El firmante ofrece un muestrario de
testimonios de la dilaceración social y entre otros transcribe, de uno que se
define como “ultrakirchnerista”, la más imbécil apología que podía hacerse de
nuestra tragedia, cuyo horrísono eco, por lo ordinario, lo hemos escuchado sin
duda todos: «pasamos del “no nos metamos” a hablar todos de política». Hablar
todos de política, se entiende, equivale a que unos nos desahoguemos conjurando
por la palabra las cloacales acciones del gobierno, y otros encomien con
indescifrable entusiasmo sus pestilentes detritus. Para hablar así, ¡ojalá no
tuviésemos de qué hablar! Si el periodista hubiese tenido la intención, más que
de descubrir el hecho archisabido de la ruptura social, de alertar sobre el
inminente paroxismo al que nos lleva este programa ya largamente aplicado, no se
le podría objetar nada. A no ser, claro, la obvia falta de encuadre
teológico-moral para unos hechos que caen bajo la categoría de lo demoníaco.
Pero tanto no se le puede pedir a un periodista. Ni siquiera en su
día.
Para muestra de cortedades basta un botón,
y no es ciertamente de los peores que pueden ofrecerse. Ni los paniaguados por
los Kirchner ni los cebados por sus rivales empresarios, siempre intercambiables
en el mercado laboral, pueden ofrecer un diagnóstico veraz de los hechos
sociales y políticos: dialéctica de enanos que, con el fuelle, atizan la fosca
niebla para todos sus compatriotas. Pensemos, si no, en la ridícula imputación
de “nacionalista” que el gobierno recibe de sus adversarios.

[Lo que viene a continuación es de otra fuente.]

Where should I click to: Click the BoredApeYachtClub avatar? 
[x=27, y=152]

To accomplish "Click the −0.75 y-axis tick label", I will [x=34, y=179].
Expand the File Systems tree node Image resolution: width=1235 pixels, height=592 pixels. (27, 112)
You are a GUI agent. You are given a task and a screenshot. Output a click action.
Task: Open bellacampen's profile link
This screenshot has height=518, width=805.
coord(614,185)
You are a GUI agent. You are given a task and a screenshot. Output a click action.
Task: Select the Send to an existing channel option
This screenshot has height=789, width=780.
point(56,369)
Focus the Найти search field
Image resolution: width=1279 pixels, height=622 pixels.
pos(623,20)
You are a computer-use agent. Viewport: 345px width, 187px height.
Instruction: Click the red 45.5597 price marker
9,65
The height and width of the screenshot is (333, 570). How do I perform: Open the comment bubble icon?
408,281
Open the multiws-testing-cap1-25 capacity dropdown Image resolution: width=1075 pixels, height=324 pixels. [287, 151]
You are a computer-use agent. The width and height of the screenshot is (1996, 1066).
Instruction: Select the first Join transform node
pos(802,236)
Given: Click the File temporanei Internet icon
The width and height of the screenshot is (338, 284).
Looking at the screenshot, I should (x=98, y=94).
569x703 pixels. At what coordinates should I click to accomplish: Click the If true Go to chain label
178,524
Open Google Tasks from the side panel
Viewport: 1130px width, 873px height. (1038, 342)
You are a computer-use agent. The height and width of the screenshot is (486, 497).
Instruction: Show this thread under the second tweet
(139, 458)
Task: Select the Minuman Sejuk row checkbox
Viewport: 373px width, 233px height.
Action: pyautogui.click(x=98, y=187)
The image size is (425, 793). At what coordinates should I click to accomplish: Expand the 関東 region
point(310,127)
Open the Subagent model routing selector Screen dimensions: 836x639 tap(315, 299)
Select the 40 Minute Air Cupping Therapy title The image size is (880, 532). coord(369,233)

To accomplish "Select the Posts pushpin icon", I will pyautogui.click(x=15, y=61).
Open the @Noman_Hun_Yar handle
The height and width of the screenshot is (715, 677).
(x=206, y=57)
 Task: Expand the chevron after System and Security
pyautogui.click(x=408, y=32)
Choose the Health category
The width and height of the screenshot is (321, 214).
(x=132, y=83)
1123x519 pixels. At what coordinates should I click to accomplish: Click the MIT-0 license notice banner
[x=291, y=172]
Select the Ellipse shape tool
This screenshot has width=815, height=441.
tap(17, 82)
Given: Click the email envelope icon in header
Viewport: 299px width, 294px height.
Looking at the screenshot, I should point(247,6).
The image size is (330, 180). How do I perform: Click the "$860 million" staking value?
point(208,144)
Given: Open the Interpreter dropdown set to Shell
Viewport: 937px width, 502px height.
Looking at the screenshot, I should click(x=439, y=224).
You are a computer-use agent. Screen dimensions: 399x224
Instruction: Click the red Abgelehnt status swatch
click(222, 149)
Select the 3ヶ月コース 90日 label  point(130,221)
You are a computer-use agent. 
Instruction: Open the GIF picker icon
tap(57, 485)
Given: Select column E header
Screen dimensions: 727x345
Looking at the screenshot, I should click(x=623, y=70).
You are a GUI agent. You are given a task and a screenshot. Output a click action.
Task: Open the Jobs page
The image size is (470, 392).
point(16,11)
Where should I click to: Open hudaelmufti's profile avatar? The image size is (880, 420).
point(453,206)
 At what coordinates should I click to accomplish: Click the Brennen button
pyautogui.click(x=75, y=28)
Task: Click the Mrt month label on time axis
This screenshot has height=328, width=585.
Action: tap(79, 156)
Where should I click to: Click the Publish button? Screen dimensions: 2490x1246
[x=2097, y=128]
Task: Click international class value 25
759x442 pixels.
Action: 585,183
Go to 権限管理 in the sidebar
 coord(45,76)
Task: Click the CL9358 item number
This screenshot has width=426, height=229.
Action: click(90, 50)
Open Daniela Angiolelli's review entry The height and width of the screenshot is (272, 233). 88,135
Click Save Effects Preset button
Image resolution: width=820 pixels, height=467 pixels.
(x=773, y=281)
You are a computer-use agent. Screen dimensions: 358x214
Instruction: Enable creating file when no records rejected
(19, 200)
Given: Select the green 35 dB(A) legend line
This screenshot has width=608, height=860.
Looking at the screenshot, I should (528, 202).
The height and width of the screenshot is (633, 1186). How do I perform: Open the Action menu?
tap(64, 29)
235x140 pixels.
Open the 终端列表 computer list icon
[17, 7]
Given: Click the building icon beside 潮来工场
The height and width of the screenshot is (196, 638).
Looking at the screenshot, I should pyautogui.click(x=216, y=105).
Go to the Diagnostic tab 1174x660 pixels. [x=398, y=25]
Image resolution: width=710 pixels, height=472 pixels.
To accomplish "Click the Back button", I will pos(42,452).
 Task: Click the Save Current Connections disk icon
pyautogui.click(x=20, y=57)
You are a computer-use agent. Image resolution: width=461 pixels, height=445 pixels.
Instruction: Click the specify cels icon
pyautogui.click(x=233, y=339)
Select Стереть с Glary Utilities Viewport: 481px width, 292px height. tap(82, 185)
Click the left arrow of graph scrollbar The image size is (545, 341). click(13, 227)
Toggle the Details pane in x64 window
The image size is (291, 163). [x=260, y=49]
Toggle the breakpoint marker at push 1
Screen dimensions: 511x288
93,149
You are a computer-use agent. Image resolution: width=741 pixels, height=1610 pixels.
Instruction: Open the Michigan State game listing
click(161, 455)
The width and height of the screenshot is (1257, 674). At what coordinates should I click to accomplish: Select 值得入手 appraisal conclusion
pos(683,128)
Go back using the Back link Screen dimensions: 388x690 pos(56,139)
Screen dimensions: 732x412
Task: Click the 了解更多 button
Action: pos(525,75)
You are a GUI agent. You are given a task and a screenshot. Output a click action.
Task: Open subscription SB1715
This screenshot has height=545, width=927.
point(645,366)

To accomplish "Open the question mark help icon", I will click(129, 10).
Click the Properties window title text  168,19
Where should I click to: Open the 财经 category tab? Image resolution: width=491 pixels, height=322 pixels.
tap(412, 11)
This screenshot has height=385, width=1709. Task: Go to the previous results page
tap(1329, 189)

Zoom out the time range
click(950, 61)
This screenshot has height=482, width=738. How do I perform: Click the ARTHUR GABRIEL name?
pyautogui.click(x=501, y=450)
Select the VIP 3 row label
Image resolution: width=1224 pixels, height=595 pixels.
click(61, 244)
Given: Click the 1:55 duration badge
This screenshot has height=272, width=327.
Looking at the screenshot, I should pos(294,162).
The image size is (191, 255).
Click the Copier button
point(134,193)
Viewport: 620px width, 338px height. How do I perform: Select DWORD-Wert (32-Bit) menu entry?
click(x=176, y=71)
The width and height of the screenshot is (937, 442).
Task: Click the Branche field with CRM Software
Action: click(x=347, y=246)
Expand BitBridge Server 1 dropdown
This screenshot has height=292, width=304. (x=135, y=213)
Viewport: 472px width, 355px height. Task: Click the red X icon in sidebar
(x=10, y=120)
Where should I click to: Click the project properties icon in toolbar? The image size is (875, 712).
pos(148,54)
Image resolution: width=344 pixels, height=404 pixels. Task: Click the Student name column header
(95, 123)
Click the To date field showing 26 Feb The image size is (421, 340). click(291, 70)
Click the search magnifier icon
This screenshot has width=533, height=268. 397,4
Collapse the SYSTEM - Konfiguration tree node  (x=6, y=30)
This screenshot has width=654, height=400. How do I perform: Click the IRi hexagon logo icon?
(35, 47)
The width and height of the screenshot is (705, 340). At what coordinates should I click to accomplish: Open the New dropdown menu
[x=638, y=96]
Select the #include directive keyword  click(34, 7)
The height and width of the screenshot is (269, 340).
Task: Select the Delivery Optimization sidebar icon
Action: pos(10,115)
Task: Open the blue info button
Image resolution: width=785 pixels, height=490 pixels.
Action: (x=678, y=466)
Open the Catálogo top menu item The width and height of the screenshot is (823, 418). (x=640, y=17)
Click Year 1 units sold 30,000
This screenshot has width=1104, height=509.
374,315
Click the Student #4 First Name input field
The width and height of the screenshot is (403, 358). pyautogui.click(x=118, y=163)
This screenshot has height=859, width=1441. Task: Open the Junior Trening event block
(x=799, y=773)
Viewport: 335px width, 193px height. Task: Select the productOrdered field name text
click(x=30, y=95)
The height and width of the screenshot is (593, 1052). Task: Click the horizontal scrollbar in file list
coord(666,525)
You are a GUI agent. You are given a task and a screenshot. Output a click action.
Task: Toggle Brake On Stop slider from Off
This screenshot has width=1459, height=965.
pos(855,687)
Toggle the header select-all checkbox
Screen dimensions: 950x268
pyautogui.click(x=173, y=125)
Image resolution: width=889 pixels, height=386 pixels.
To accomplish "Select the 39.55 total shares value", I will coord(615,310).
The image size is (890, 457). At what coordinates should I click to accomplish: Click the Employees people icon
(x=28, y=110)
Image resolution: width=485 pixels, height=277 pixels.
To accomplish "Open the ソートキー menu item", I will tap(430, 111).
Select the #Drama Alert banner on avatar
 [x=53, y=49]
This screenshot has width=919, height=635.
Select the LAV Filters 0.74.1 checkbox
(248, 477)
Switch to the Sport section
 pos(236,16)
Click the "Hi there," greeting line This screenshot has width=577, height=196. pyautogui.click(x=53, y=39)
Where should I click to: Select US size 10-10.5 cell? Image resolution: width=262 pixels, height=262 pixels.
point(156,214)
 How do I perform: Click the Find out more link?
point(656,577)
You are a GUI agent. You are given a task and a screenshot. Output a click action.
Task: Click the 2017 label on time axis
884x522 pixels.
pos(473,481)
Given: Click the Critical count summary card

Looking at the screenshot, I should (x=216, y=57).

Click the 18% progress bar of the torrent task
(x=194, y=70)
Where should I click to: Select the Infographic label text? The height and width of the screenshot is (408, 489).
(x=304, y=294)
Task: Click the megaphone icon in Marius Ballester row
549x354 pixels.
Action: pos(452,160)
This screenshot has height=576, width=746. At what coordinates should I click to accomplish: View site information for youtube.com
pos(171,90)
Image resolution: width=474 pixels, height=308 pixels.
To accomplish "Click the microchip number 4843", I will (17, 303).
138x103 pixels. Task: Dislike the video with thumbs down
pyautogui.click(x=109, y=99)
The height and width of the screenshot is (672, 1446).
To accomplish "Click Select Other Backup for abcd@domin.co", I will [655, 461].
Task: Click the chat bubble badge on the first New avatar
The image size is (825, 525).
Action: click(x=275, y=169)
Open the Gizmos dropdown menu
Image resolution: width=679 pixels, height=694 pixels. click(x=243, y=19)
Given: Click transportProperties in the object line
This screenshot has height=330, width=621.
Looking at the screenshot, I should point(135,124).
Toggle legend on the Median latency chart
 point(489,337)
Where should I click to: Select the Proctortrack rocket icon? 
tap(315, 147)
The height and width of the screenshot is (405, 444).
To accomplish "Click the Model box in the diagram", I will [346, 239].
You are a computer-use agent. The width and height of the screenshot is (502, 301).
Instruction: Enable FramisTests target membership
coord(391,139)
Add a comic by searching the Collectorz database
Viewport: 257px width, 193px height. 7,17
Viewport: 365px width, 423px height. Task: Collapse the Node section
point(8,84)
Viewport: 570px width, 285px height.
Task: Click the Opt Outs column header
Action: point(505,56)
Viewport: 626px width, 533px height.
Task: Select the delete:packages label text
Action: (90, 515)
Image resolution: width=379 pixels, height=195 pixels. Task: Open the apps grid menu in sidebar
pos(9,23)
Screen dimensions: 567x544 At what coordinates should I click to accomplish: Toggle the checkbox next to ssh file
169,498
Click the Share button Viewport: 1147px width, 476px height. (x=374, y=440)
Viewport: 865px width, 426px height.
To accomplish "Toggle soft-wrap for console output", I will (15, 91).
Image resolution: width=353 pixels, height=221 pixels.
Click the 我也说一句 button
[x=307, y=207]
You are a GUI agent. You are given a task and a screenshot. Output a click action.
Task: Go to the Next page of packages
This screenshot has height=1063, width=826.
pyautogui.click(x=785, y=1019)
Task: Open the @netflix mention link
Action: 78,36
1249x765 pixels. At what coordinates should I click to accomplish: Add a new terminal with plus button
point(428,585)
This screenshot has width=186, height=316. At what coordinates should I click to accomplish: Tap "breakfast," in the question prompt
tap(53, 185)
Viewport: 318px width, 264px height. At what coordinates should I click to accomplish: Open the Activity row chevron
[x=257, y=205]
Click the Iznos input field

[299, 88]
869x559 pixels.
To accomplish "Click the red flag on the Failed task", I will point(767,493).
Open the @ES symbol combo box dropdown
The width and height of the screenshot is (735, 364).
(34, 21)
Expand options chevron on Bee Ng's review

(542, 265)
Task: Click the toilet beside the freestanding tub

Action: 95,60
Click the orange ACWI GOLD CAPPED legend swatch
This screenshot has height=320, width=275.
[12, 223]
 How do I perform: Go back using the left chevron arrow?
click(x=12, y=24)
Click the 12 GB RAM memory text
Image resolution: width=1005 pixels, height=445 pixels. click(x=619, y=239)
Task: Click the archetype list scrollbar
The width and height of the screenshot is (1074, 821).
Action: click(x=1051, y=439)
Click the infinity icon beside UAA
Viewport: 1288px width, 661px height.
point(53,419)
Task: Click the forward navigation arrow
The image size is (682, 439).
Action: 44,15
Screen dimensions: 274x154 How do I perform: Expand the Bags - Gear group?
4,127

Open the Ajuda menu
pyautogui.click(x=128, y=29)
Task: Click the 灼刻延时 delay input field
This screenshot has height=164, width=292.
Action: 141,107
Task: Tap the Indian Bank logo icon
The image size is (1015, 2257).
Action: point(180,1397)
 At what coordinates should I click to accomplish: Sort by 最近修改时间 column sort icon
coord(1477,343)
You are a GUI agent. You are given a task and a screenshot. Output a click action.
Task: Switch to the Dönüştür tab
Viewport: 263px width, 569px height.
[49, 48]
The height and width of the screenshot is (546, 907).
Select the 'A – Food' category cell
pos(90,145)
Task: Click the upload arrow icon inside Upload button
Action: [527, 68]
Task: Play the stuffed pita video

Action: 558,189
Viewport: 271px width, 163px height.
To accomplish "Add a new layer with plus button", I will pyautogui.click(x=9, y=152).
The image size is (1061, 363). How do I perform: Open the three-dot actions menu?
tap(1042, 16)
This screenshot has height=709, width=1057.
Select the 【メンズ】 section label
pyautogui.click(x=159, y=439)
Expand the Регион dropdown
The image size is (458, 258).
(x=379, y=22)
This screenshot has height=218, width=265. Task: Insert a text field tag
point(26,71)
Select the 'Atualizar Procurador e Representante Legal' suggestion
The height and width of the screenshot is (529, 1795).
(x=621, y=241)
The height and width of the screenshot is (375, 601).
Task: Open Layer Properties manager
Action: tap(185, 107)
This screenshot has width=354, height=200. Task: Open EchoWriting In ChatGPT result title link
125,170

Chesterton, entre otros, conoció la
dignidad de ese otro periodismo, el no rentado. Supone éste esa disposición, por
definición humilde, a ejecutar el necesario acto saneador que alguien tiene que
afrontar, como el de quien rasca el hollín de la chimenea, barre el piso o
limpia el inodoro después de haberse ocupado en menesteres más elevados. Y al
que podría aplicársele, por tratarse de un gesto de natura munífica, esa
exquisita doctrina sobre la limosna que consta en la Escritura: «la limosna
libera de la muerte, y es ella la que purga los pecados, y atrae la misericordia
y la vida eterna».
Flavio Infante
2 comentarios:
Narciso Binayán Carmona, Jaime Potenze, Ulises Barrera, etc. fueron pocos, pero fueron periodistas y primero señores, mas allá de sus ideas, que no juzgo. Es tal la bajeza actual del periodismo argentino que Grondona y Neustad aparecen en el recuerdo como "serios" o por lo menos gente que sabía leer y escribir y expresarse y en el caso de Neustad, con cojones (equivocado o no)lo que es mas raro todavía. Nunca debe olvidarse que el periodismo, la prensa, la radio y la televisión forman parte del mundo del entretenimiento, no otra cosa y esto fue siempre así, sin excepciones. En el mundo de habla inglesa este concepto esta mas claro y muchos grandes artistas al ser preguntados no r4sponden como en el mundo latino "soy un artista" sino mas bien "pertenezco al mu8ndo del entrenimiento".Esta respuesta es mas bonesta y real.
CD
En la Argentina casi no hay periodismo y si mucho mierdiorismo.